Business associations lobby Trump, Congress to ease paid sick leave requirements
• Mar 18, 2020
Amid the coronavirus pandemic, powerful business associations are lobbying the Trump administration and Congress to influence key components of economic relief bills to help Americans affected by the outbreak.
In a series of developing changes to a larger, trillion-dollar stimulus package, the Treasury Department announced on Tuesday that it would support $250 billion in direct payments and tax cuts for small businesses. That number could increase as the administration monitors market volatility and tries to prevent major financial fallout.
The announcement came after the House passed the Families First Coronavirus Response Act on Saturday morning. It aims to secure tens of billions of dollars for paid sick leave, unemployment insurance and free COVID-19 testing. The bill would require businesses to provide up to 10 weeks of paid sick time for affected employees.
The Senate passed the final version of the Families First package Wednesday with a 90-8 vote. President Donald Trump is expected to sign the bill into law.
The House passed the bill 363-40 over objections from some GOP lawmakers and business associations. The House then revised the bill to add more conditions under which employees can get paid sick leave.
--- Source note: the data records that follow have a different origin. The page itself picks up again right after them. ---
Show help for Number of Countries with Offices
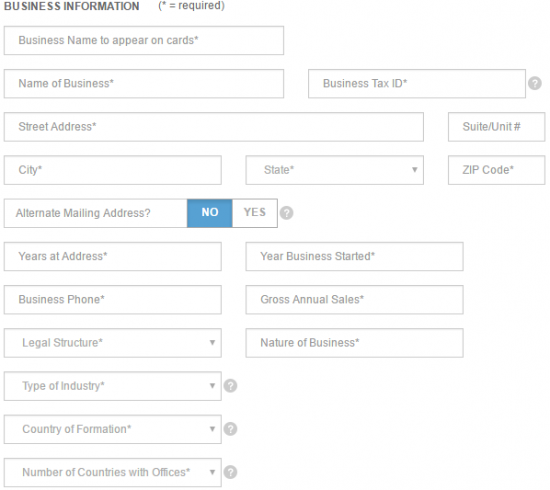The width and height of the screenshot is (550, 490). point(230,472)
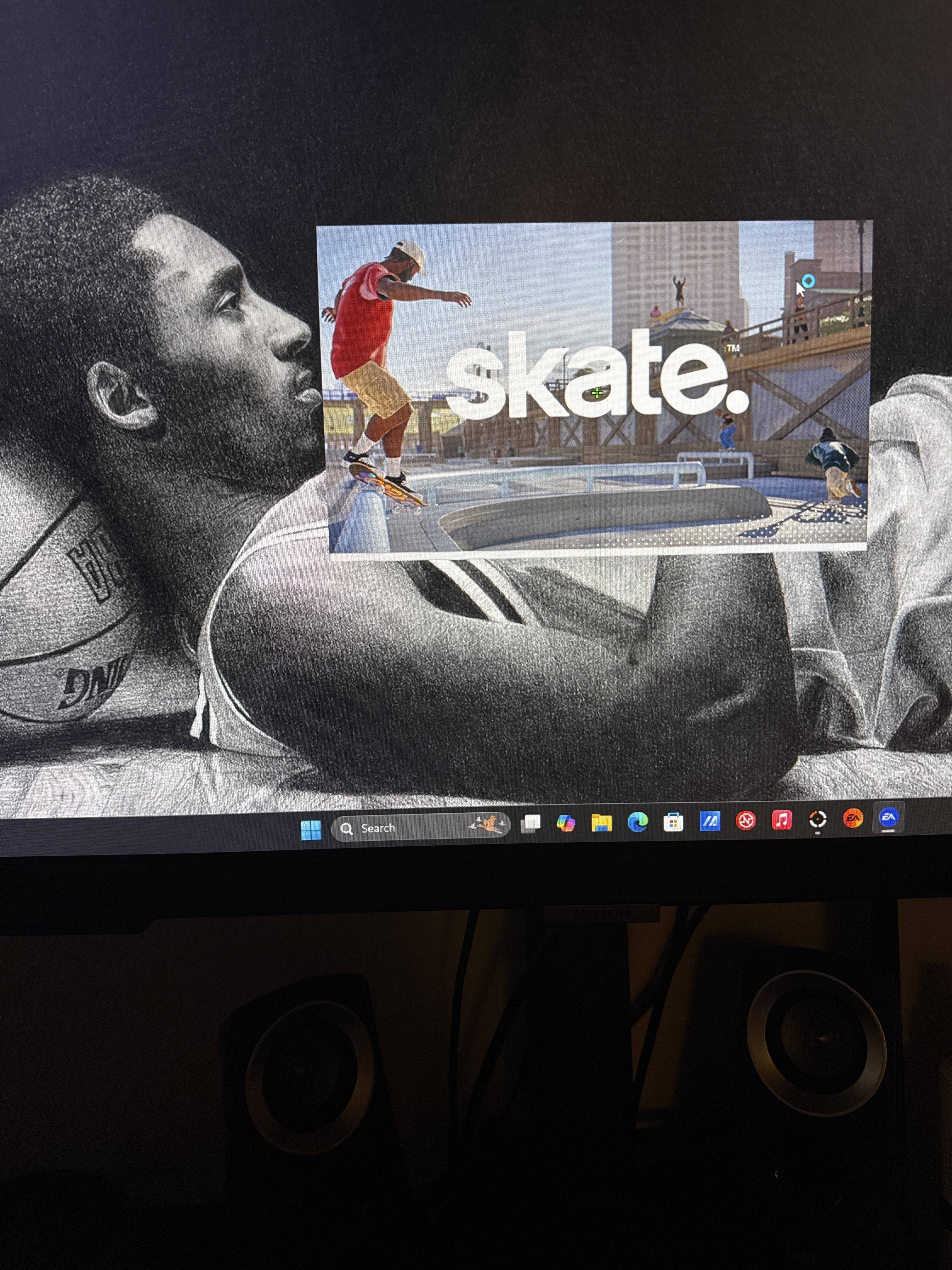Open Task View from the taskbar
The height and width of the screenshot is (1270, 952).
point(530,824)
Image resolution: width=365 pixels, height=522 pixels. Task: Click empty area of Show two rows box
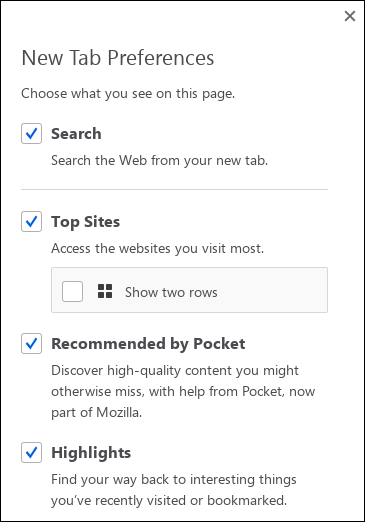point(272,290)
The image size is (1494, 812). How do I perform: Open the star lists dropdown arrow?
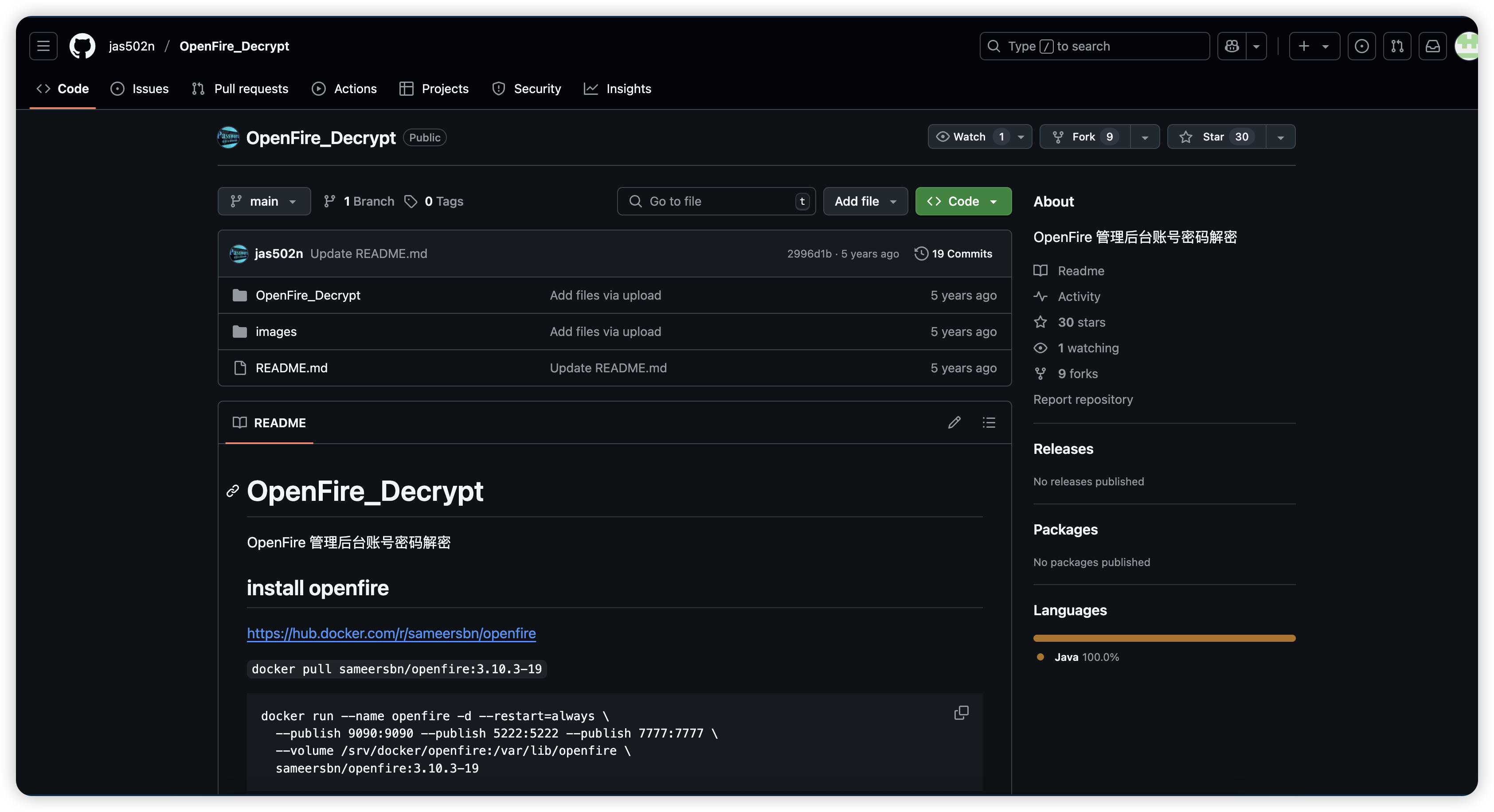click(x=1281, y=137)
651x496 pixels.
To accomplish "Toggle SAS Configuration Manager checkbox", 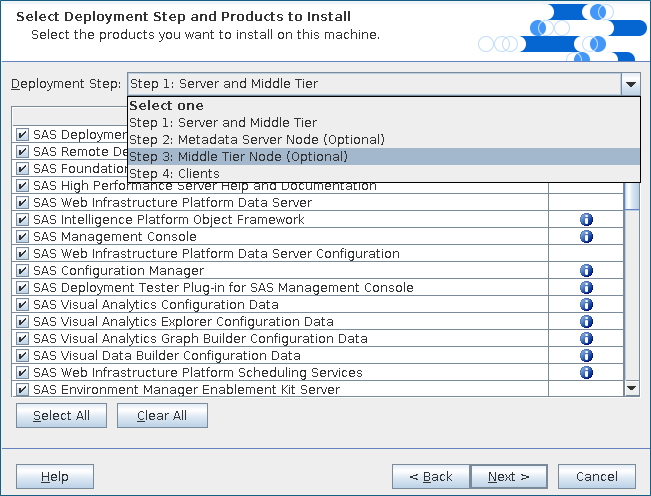I will 22,271.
Small businesses with under 50 employees may be excused from paying sick leave by Labor Department Secretary Eugene Scalia under the law.
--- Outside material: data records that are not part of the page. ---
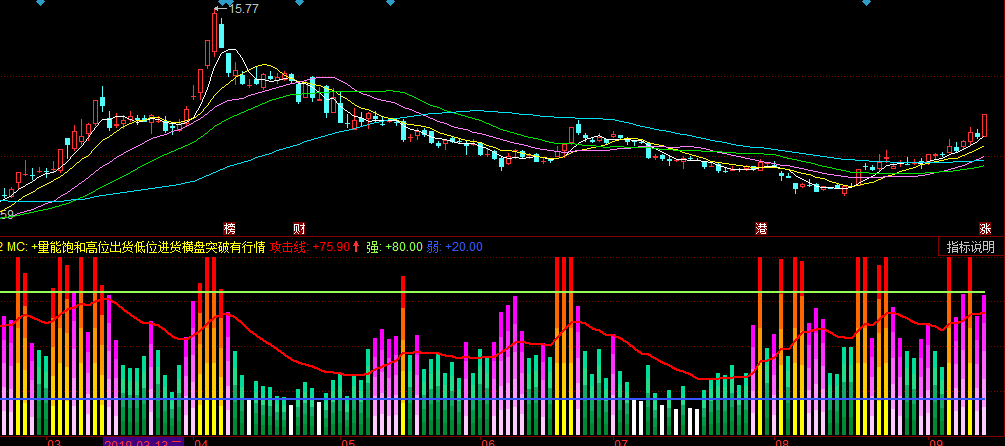
Task: Click the highlighted 2018-02-13 date label
Action: point(144,441)
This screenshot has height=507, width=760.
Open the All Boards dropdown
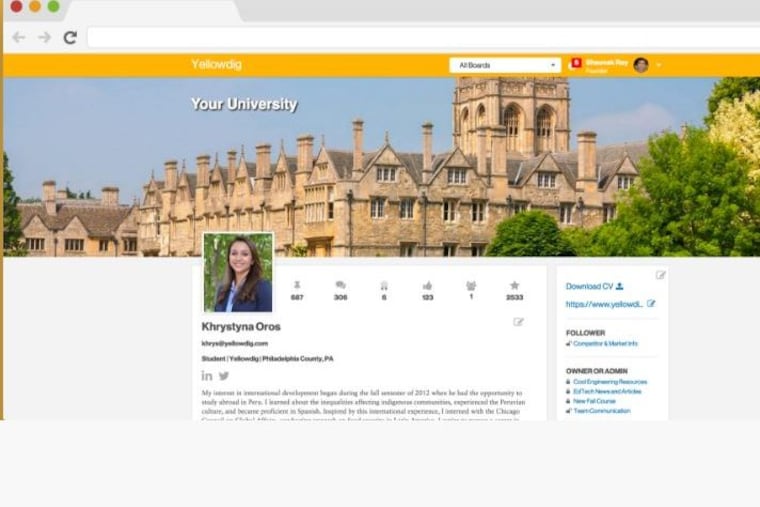[x=505, y=65]
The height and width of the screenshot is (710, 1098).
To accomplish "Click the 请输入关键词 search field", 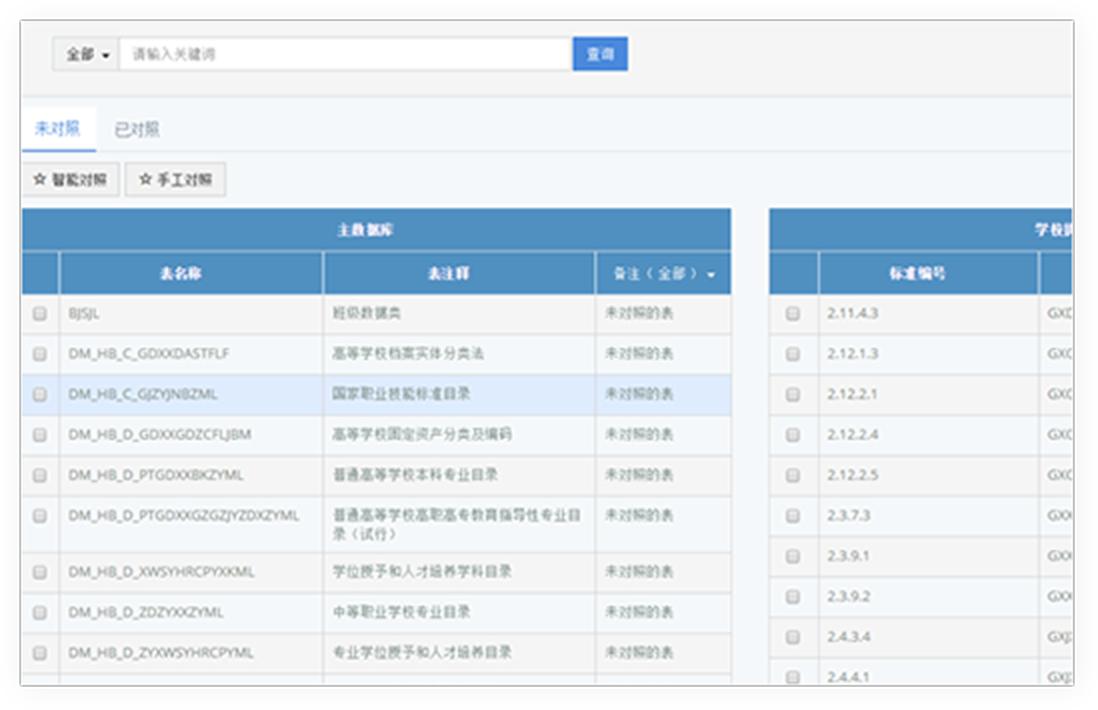I will [x=345, y=55].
Business associations, which spent over $121 million on lobbying in 2019 alone, pushed Congress to make changes to the bill.
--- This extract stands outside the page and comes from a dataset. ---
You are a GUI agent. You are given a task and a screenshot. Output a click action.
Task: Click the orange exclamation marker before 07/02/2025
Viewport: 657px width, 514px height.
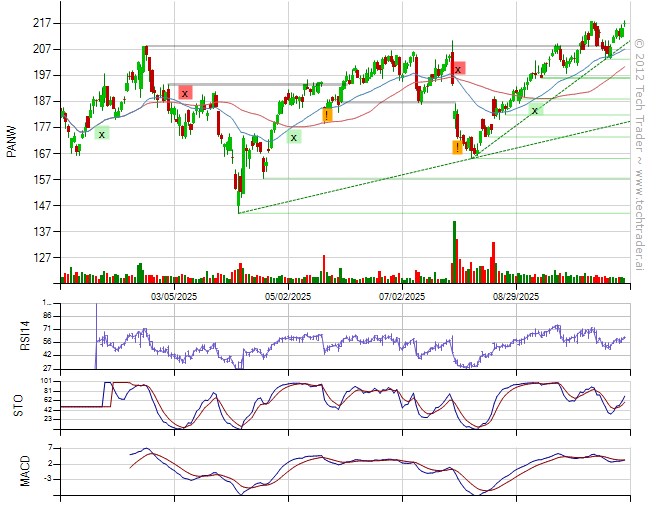(x=327, y=116)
In a letter to the House, the U.S. Chamber of Commerce, the top lobbying spender last year, urged lawmakers to avoid coronavirus-related economic relief that is “poorly tailored to the situation.”
“This emergency bill should not create a federal, one-size-fits-all, permanent leave mandate on employers,” the letter said. “Those are longer term issues that should be addressed in separate legislation, and we intend to be helpful in seeking a solution to that issue.”
The business organization spent over $77 million on lobbying in 2019. The Chamber dispatched 153 lobbyists, nearly half of whom are previous government officials such as Brendan Dunn, the former policy advisor and counsel to McConnell.
Business associations, which includes groups representing small and midsize businesses, traditionally give to Republicans more than Democrats. Since 2004, business associations gave at least 70 percent of their contributions to the GOP. Senate Majority Leader Mitch McConnell (R-Ky.) received the most in the Senate from the business groups with over $43,600.
Arguing that the bill would affect small business owners, fast-food giant McDonald’s is also lobbying the Trump administration. Almost 95 percent of McDonald’s restaurants are owned by franchisees whose finances could be severely impacted by the bill, Business Insider reported. McDonald’s is opposing the bill’s plan to use tax credit to cover costs.
“We know that the funding mechanism and the repayment timing could cripple small-business owners,” David Tovar, McDonald’s vice president of U.S. communications, reportedly said in an internal call.
The fast food giant spent $1.8 million on lobbying and employed 30 lobbyists in 2019. More than two-thirds of their lobbyists previously held a position in government.
The National Federation of Independent Businesses also reiterated that small employers will not have the operating budget to pay for family and medical leave. The association said small businesses that have to shoulder the costs will eventually close.
After House Speaker Nancy Pelosi (D-Calif.) compromised with Treasury Secretary Steve Mnuchin to loosen paid leave measures, the requirement is limited to businesses with less than 500 employees and ensures the benefit will be at least two-thirds of pay. The paid-leave program is set to expire Dec. 31, 2020. Paid sick leave is capped at $511 per day and family leave at $200 per day.
To avoid backlash like that of the 2008 bank bailout package, Trump’s top economic officials including Mnuchin are insistent on the need to help small and medium-sized businesses.
Mnuchin warned that if senators do not reach a deal quickly, the nation’s unemployment could be as high as 20 percent. At its highest in recent years, unemployment reached 10 percent in 2009.
Business associations are not the only industry seeking to influence federal government spending amid the coronavirus outbreak. Major airlines are lobbying for a $58 billion bailout. Casinos, restaurants and hotels are also asking for federal assistance as they suffer from a demand shortage.